News! News! Read all about it. World cup shock: DEMOCRACY 3 CHINA 0. 

In recent days cities in China have been in uproar about the continuing Covid lockdowns. Violent demonstrations have taken place throughout China. Freedom and democracy are being demanded. Chairman Xi Jinping’s resignation is being called for. 

It is the football World Cup, ironically being held in that most undemocratic of places, Qatar, that is taking the plaudits. In the boiling temperatures of that desert country, the massed ranks of hysterical fans in their fetid tribute kit would not normally be a joyful sight to you or I, but to China’s youngsters, it represents the cool breeze of freedom.

The sight of stadiums full of fans from around the world hugging, kissing, dancing and screaming without a centimetre of safe distancing in sight and not a face mask to be seen, was too much for China’s youth. In Beijing, peaceful demonstrations against lockdown were held at the prestigious Tsinghua University. Shanghai also caught the freedom virus. Protests were similarly sparked in Chengdu, Xi’an and the city of Wuhan from where the virus originally sprang – probably as a result of botched security in a Chinese laboratory. 

Social video posts from Wuhan show violent encounters with police and damage done to gates and barriers. The Chinese government has denied these claims. But then it has also denied claims that it has begun editing out football footage when tv cameras pan across Qatar’s stadiums. Whatever happened to China’s love of the masses? Surely somebody in the politburo remembers Mao Zedong’s words; ‘The masses are the real heroes, while we ourselves are often childish and ignorant.’ 

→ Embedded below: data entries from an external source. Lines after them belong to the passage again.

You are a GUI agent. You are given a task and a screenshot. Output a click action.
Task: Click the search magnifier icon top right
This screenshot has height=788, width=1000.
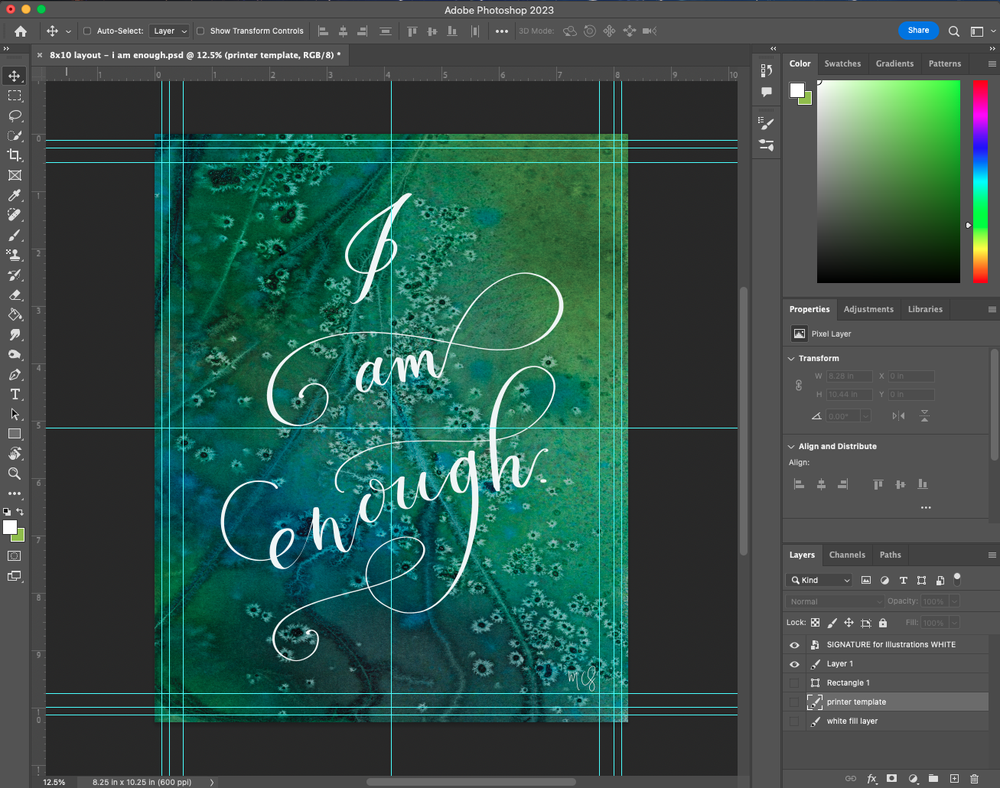[954, 31]
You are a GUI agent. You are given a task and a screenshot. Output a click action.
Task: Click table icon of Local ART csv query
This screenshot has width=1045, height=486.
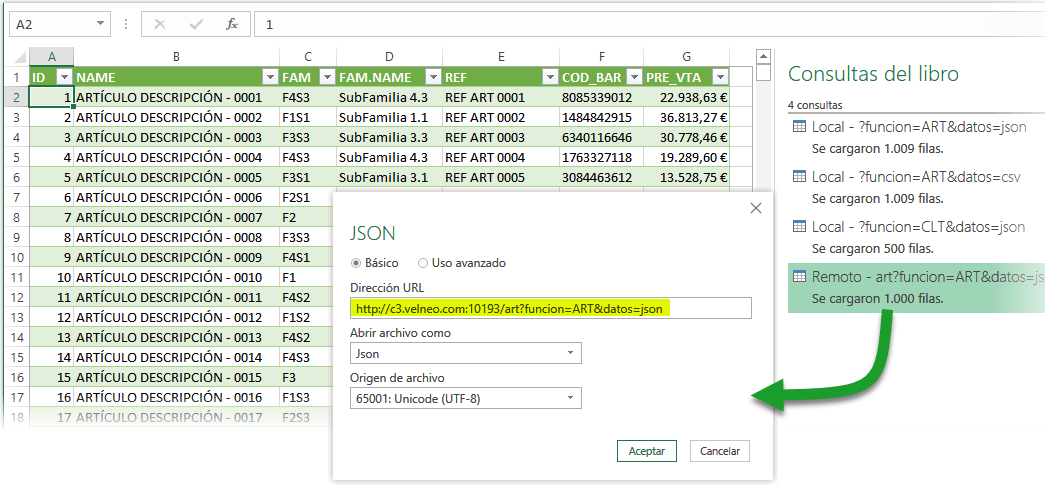click(799, 177)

There have also been riots in the north-western city of Urumqi. Here the death of 10 people in a tower block fire stoked local resentment at a lockdown which was blamed for hindering their rescue.

Last week China hit a daily record for the year of 28,000 new cases. The rise of infection was seen not only in Beijing but also in the major manufacturing hub of Guangzhou and the sprawling south-western metropolis of Chongqing. Despite Xi Jinping’s draconian efforts the Covid virus has gone rogue. Clearly the politburo failed to make clear to those pesky little Covid critters that their entry into China was banned. Talk about unwanted immigration. Covid now seems as endemic in China as it is in the rest of the world.  

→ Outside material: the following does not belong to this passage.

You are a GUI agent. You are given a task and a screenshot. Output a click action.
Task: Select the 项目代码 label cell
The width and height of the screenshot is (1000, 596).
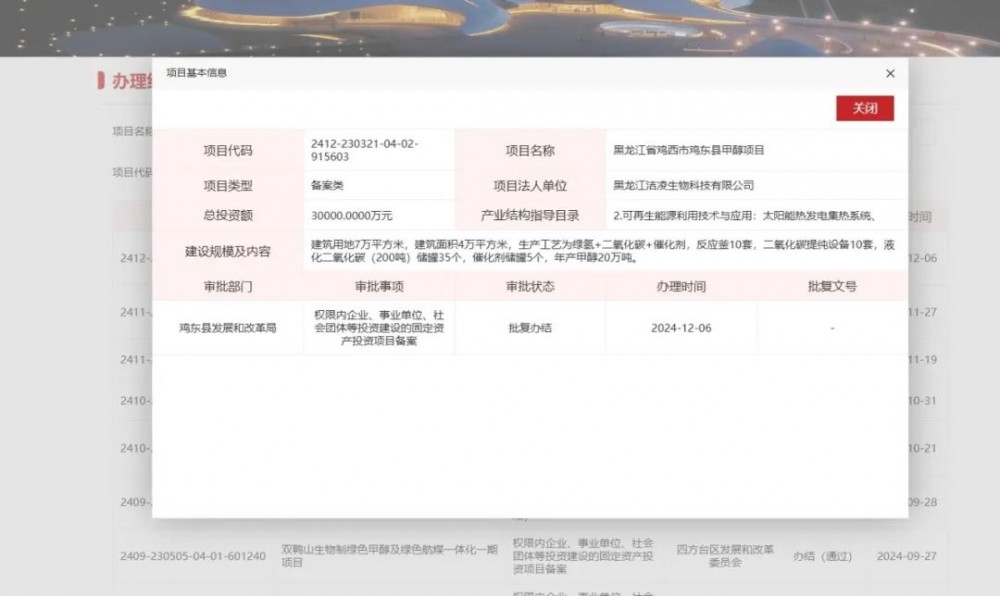tap(228, 150)
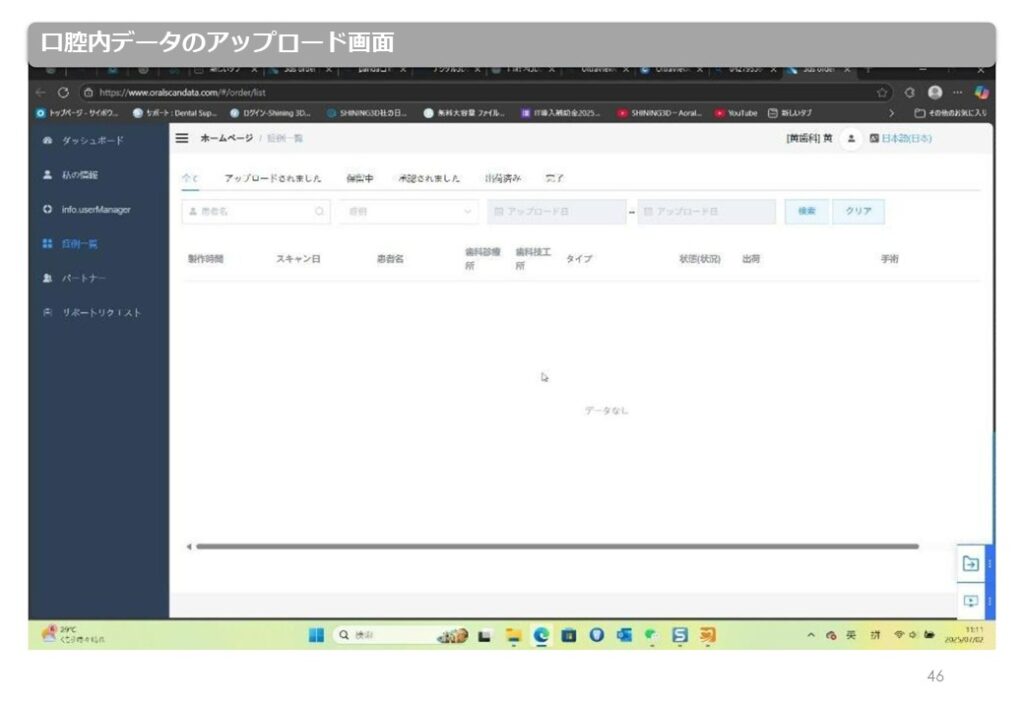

It must be asked why China has persisted with lockdown policies that proved so ineffective in the west. The experiences of Sweden and Florida, places where anti-Covid procedures were only lightly implemented, showed that they fared no worse than those of a more totalitarian bent. Those who pursued draconian policies longest, like New Zealand’s sanctimonious, buck-toothed prime minister, Jacinda Ardern, are now paying the price. Her popularity rating has fallen below 30 percent.

The suspicion must be that China has continued with its draconian lockdowns for one of two reasons. Either its bureaucracy is so sclerotic that it does not know how to change direction, or it prefers a state in which the freedom of expression of the individual is muted. It should be remembered that one of the chief fears of Xi Jinping and his ideological sidekick on the standing committee of the politburo, Wang Huning, is that China, like the West, is being undermined by the decadence of social media and popular culture (e.g. androgenous boybands). Social control, an increasing feature of Emperor Xi’s China, may also be useful as the country goes through the trauma of a collapsing property market.  

At the 20th Party Congress last month, the emergence of a Politburo Standing Committee comprising a clean sweep of Xi Jinping loyalists demonstrated that he has a firm grip on his party; but the question now is, does he have a firm grip on his country?